At a time when so many giant fires are consuming vast areas of forest habitat and killing so many large oaks and conifers, CSERC continues to press for science-based thinning logging and prescribed burning projects that can greatly reduce the severity of wildfires. As our staff does forest monitoring, we frequently find large “slash” piles of waste wood left from thinning projects, or the cutting of hazard trees along roads, or the removal of small diameter trees that can act as a “ladder fuels” to carry surface fires up into the crowns of trees.
One Forest Service forester shared that, just within the Stanislaus Forest, there are more than 1,000 large piles that will be burned - there in the forest - without any filtering of the air quality contaminants. In contrast, when transportation costs are low enough, those huge waste wood piles can be chipped, and the chips can be trucked to biomass plants where filters remove the vast majority of air pollutants when the chips are burned.

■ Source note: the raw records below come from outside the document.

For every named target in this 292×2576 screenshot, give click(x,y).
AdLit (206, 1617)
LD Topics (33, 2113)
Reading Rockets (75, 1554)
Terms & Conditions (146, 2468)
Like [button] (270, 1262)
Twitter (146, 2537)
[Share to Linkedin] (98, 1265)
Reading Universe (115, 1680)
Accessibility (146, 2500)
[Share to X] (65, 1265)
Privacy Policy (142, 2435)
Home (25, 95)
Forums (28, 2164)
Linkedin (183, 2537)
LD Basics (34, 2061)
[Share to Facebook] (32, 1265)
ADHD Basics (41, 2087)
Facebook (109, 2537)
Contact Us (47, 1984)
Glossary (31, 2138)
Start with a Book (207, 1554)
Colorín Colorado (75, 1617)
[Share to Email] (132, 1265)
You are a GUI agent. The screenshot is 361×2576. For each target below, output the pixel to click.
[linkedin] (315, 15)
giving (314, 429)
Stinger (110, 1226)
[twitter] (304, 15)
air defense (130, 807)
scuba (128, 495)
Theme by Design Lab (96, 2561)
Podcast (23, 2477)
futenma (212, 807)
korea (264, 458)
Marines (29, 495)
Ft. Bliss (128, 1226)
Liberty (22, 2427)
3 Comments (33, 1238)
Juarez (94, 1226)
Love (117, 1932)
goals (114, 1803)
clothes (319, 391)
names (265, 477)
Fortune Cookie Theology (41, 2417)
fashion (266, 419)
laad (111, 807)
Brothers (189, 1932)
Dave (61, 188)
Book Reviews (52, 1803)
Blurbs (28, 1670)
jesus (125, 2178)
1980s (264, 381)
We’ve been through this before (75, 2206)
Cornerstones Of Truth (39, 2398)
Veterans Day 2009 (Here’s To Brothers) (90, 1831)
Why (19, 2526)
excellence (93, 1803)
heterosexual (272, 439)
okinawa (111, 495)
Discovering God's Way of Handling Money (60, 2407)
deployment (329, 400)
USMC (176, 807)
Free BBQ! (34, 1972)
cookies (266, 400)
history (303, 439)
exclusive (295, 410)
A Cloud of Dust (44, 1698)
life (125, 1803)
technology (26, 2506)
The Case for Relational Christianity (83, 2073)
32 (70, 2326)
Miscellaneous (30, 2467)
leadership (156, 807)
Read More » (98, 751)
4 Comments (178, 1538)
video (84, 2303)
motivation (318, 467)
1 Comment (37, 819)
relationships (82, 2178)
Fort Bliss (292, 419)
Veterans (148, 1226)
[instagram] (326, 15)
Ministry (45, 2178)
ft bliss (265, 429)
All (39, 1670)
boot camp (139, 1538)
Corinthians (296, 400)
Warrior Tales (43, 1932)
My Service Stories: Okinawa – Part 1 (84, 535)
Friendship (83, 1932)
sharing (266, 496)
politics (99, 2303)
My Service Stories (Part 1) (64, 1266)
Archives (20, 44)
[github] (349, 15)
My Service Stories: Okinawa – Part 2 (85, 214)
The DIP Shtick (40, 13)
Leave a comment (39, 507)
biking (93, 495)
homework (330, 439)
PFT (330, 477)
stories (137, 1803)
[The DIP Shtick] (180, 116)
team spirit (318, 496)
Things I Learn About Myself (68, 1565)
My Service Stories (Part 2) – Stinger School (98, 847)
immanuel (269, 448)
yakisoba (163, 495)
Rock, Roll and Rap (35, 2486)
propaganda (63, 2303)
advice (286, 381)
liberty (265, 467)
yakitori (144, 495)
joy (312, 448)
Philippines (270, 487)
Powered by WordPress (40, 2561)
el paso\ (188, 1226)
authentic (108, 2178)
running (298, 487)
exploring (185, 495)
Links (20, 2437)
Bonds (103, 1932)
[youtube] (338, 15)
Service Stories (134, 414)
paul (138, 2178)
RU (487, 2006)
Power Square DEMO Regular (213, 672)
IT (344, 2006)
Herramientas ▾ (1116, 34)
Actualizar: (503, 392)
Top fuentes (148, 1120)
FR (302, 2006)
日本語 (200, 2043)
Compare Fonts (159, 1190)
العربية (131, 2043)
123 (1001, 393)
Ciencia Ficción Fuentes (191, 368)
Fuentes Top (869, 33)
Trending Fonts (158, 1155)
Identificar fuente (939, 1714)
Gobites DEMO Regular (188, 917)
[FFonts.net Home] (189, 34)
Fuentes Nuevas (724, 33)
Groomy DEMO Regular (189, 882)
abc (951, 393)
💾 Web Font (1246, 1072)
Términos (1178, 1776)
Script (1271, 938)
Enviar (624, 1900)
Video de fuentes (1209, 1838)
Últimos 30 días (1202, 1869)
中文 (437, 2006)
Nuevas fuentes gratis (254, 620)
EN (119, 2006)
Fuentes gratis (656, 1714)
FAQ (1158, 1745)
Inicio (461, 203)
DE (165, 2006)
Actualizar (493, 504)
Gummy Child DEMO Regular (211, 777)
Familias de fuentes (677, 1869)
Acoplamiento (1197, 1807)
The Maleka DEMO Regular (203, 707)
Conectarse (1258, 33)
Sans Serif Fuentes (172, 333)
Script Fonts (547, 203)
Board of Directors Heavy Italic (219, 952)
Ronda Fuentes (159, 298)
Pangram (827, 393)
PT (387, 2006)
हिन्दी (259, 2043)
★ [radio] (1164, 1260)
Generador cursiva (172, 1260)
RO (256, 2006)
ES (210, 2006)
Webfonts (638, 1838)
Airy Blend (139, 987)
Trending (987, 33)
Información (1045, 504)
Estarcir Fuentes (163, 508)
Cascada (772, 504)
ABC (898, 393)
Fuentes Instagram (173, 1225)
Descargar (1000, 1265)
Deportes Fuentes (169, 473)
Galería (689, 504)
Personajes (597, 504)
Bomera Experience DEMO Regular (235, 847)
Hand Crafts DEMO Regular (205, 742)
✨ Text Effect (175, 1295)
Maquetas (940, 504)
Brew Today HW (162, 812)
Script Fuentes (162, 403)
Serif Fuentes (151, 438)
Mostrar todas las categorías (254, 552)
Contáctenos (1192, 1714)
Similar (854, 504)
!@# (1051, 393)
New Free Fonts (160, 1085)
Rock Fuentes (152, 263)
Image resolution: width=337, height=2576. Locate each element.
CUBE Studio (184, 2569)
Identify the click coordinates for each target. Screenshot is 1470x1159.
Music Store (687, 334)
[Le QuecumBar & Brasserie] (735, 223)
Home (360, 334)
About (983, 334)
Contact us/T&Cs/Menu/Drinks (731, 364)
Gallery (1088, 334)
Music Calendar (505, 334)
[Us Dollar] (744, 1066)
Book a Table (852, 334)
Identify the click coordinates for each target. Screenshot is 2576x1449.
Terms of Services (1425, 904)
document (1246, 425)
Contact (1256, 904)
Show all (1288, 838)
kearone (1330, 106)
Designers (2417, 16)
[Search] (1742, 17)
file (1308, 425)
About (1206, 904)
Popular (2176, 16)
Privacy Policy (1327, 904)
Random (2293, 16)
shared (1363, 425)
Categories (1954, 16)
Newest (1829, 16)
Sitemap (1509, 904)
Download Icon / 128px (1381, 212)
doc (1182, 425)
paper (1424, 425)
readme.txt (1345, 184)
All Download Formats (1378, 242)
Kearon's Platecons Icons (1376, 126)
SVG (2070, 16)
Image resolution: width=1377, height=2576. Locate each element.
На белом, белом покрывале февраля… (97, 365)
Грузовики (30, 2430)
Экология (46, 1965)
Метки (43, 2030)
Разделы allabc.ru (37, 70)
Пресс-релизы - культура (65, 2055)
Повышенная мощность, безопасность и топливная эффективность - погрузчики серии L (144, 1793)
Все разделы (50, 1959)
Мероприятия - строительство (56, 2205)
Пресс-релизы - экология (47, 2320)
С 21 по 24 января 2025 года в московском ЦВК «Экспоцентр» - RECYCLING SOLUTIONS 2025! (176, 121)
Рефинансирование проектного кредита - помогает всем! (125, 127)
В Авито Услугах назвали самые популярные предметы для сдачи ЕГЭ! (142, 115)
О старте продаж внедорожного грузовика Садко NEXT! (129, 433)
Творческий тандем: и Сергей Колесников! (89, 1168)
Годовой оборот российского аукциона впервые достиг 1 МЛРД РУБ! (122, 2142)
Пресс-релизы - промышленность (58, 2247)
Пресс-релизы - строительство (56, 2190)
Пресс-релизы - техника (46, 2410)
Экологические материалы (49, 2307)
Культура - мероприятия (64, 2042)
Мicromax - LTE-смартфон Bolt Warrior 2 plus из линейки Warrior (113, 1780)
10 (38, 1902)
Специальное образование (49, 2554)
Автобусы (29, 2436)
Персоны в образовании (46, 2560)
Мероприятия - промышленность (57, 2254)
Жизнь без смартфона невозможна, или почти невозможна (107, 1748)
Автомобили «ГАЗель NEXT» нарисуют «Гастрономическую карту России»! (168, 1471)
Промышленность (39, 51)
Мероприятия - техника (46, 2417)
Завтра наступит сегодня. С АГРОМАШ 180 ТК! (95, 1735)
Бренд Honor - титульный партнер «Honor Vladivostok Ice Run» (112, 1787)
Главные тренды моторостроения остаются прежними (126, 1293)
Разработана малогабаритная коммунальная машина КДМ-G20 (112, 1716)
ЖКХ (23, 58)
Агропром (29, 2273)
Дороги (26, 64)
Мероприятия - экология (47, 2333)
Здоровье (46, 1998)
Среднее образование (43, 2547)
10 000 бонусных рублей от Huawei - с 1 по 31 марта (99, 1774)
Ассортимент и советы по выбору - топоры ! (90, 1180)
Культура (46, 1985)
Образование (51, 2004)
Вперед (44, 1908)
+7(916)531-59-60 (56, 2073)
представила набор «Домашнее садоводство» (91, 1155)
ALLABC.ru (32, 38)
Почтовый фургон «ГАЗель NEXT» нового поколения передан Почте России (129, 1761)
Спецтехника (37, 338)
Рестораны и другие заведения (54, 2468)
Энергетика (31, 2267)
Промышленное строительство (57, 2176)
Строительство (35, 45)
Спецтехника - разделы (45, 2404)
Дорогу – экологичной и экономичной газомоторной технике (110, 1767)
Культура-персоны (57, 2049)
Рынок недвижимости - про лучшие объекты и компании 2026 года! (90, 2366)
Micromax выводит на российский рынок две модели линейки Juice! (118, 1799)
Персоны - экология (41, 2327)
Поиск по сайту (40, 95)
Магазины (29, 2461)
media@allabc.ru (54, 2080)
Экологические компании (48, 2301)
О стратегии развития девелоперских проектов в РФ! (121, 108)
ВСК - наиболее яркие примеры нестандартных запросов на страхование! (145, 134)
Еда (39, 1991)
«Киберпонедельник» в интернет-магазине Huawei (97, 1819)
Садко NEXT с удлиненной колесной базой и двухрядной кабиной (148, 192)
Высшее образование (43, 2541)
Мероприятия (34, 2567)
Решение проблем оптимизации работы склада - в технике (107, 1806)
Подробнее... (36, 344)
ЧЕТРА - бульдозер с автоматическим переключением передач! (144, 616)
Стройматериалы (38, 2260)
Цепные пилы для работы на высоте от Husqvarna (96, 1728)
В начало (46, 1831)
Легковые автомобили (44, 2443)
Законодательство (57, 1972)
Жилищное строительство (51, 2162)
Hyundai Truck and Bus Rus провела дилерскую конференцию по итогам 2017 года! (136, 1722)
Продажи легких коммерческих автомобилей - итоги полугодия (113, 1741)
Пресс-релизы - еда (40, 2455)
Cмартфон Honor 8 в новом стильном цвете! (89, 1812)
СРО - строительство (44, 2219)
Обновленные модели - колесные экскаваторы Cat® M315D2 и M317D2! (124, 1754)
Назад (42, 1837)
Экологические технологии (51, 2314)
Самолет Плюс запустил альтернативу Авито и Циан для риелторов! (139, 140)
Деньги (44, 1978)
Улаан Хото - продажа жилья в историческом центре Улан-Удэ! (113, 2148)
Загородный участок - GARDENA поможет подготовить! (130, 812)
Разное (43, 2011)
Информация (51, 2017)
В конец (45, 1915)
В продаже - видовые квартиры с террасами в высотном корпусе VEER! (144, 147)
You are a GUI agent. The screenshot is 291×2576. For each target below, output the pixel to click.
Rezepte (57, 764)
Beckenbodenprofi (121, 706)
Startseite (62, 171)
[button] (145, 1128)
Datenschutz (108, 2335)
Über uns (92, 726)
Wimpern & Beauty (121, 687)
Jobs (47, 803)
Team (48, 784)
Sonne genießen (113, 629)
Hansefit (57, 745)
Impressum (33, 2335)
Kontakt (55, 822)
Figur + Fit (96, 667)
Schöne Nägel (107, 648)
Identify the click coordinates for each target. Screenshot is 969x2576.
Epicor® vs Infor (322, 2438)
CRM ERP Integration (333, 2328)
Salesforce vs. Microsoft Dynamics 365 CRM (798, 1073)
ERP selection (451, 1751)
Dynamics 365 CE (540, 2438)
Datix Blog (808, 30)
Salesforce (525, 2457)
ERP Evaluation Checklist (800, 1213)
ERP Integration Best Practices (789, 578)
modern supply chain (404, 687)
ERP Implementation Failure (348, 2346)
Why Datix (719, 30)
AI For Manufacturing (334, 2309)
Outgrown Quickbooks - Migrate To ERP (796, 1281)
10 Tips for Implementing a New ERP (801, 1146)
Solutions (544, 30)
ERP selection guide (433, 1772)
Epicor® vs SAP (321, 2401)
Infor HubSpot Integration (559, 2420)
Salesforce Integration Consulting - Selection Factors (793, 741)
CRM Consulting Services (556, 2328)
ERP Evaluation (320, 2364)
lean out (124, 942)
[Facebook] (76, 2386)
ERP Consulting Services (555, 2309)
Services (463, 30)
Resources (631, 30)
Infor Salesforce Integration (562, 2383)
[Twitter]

Yet instead of praising the Forest Service for trying to minimize air pollution by selling the waste wood chips to biomass plants, some environmental groups have railed against biomass removal as a supposed threat to the forests. They misleadingly claim that biomass removal won’t leave enough snags or down logs for wildlife. In reality, there are more than 100 million recently dead trees shown by aerial surveys that are scattered across the region. In addition every USFS project is required to leave an average of 4 or more snags per acre. A second misleading claim from biomass opponents is that biomass removal contaminates air quality. In reality, the piles will either be burned in the open with no filtering of pollutants, or the same wood will be burned far more cleanly at biomass cogeneration plants – where burning actually creates electricity, as well. One way or the other, the waste wood will be burned. It makes sense to burn it as cleanly as possible.
CSERC strongly supports biomass removal due to the benefits to air quality and the extremely unnatural amount of small woody material that has built up in public forests due to a century of fire suppression. When conservation groups fight beneficial forest projects (such as biomass removal) based on misinformation, it can lead to agency decision-makers broadly categorizing environmental input as unfounded and irrelevant.